_Provided text_.

This article first appeared in Data Science Briefings, the DataMiningApps newsletter. Subscribe now for free if you want to be the first to receive our feature articles, or follow us @DataMiningApps. Do you also wish to contribute to Data Science Briefings? Shoot us an e-mail over at email@example.com and let’s get in touch!
In this column, we would like to elaborate on the key characteristics of a good data scientist from the perspective of the hiring manager. Big data and analytics are all around these days. IBM projects that every day we generate 2.5 quintillion bytes of data. In relative terms, this means 90% of the data in the world has been created in the last two years. Gartner projects that during 2015, 85% of Fortune 500 organizations will be unable to exploit big data for competitive advantage and about 4.4 million jobs will be created around big data. Although these estimates should not be interpreted in absolute sense, they are a strong indication of the ubiquity of big data and the strong need for analytical skills and resources, because as the data piles up, managing and analyzing these data resources in the best way become critical success factors in creating competitive advantage and strategic leverage.

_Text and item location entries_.
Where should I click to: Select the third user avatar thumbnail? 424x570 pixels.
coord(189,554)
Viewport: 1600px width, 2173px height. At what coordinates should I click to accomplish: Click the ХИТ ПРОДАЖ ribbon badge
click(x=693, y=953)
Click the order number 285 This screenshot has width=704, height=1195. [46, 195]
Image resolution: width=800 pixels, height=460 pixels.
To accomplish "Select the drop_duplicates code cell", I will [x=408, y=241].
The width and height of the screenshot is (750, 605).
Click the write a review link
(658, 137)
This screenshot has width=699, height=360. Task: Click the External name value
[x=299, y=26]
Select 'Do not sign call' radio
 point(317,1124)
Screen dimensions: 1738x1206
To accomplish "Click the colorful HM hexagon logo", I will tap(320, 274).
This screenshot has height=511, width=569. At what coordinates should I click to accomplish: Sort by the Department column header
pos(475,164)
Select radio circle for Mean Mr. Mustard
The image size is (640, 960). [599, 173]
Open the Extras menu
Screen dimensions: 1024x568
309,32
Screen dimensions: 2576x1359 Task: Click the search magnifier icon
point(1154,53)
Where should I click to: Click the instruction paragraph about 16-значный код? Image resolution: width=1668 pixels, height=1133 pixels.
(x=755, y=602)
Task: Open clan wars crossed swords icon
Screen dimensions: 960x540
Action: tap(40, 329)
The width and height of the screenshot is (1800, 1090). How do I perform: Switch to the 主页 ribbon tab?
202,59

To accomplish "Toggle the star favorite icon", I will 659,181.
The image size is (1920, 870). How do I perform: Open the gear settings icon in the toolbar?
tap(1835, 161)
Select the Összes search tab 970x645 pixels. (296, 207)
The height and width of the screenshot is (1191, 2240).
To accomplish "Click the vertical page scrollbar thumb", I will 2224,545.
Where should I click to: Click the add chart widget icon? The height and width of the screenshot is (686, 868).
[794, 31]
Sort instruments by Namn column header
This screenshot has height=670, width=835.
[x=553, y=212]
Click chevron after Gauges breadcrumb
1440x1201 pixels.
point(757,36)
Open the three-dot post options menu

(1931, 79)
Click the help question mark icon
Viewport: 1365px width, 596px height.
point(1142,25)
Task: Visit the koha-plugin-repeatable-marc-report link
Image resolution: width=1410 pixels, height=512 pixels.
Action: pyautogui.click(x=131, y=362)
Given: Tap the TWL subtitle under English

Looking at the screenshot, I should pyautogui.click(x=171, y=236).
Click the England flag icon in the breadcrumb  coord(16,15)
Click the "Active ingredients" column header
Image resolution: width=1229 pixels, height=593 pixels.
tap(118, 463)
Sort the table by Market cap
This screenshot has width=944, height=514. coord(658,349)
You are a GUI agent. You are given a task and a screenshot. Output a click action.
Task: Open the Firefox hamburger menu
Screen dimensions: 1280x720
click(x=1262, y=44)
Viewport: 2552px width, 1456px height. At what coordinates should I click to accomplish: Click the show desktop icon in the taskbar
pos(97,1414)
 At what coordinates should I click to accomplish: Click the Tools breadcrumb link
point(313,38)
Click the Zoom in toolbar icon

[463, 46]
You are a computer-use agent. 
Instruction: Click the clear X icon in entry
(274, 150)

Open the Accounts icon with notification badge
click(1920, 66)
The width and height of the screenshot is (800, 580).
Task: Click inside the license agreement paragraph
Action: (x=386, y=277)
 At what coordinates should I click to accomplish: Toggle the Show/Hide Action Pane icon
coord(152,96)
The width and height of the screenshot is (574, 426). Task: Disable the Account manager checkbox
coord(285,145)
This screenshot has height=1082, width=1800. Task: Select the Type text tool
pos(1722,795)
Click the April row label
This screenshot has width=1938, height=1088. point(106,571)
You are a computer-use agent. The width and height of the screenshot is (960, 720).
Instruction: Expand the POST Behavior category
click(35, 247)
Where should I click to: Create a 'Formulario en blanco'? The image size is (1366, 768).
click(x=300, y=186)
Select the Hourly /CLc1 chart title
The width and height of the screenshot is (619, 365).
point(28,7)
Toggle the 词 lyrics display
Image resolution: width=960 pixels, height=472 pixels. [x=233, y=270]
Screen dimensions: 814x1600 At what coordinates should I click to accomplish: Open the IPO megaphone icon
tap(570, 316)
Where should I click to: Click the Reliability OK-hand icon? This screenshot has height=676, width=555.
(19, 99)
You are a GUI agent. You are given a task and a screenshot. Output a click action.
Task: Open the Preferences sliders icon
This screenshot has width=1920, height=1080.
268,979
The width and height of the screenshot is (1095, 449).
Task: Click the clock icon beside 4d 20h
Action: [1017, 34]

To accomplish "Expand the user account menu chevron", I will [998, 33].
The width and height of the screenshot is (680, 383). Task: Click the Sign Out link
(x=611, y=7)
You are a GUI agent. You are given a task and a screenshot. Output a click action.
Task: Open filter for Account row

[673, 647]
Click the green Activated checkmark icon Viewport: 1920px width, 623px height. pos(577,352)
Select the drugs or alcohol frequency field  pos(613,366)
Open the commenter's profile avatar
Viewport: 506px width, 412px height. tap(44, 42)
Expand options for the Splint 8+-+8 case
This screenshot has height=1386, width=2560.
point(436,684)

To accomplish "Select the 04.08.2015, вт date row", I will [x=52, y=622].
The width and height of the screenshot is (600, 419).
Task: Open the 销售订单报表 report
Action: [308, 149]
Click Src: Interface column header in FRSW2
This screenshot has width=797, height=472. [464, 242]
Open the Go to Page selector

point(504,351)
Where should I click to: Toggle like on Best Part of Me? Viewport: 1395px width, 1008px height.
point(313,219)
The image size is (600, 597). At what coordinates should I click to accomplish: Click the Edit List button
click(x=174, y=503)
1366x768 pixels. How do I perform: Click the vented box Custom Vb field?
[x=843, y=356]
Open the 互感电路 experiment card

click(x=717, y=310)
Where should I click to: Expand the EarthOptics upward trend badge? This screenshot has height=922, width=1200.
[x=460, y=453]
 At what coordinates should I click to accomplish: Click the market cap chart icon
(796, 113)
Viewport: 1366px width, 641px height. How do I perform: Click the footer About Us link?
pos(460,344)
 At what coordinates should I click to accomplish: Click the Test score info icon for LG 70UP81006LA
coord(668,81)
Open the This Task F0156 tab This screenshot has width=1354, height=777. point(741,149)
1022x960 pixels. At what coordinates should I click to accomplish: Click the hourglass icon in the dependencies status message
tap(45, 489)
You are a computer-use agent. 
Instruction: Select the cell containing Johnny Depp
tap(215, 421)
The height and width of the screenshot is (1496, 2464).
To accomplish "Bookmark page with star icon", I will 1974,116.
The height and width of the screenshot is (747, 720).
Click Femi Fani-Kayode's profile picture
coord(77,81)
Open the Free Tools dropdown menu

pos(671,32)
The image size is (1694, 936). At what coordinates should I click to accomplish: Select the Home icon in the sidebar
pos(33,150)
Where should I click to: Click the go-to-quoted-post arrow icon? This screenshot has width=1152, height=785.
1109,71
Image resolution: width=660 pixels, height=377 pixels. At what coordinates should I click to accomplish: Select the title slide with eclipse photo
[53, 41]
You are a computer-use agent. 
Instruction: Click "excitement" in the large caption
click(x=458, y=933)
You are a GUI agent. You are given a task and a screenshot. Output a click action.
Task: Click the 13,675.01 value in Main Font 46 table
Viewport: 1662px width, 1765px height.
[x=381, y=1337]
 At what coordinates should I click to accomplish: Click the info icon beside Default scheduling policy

_What to do_.
a: In the data science article, retype the part that opens with the words containing "This article first" and closes with "get in touch!".
b: According to the data science article, how much data does IBM project we generate every day?
c: Say whether each statement agrees with the data science article, giving yes or no and quoting the deciding words: (i) Gartner projects that about 4.4 million jobs will be created around big data. (ii) 90% of the data in the world has been created in the last five years. (iii) The column discusses a good data scientist from the perspective of the hiring manager.

_Solutions_.
a:
This article first appeared in Data Science Briefings, the DataMiningApps newsletter. Subscribe now for free if you want to be the first to receive our feature articles, or follow us @DataMiningApps. Do you also wish to contribute to Data Science Briefings? Shoot us an e-mail over at email@example.com and let’s get in touch!

b: 2.5 quintillion bytes.

c:
(i) Yes: "about 4.4 million jobs will be created around big data"
(ii) No: "90% of the data in the world has been created in the last two years"
(iii) Yes: "from the perspective of the hiring manager"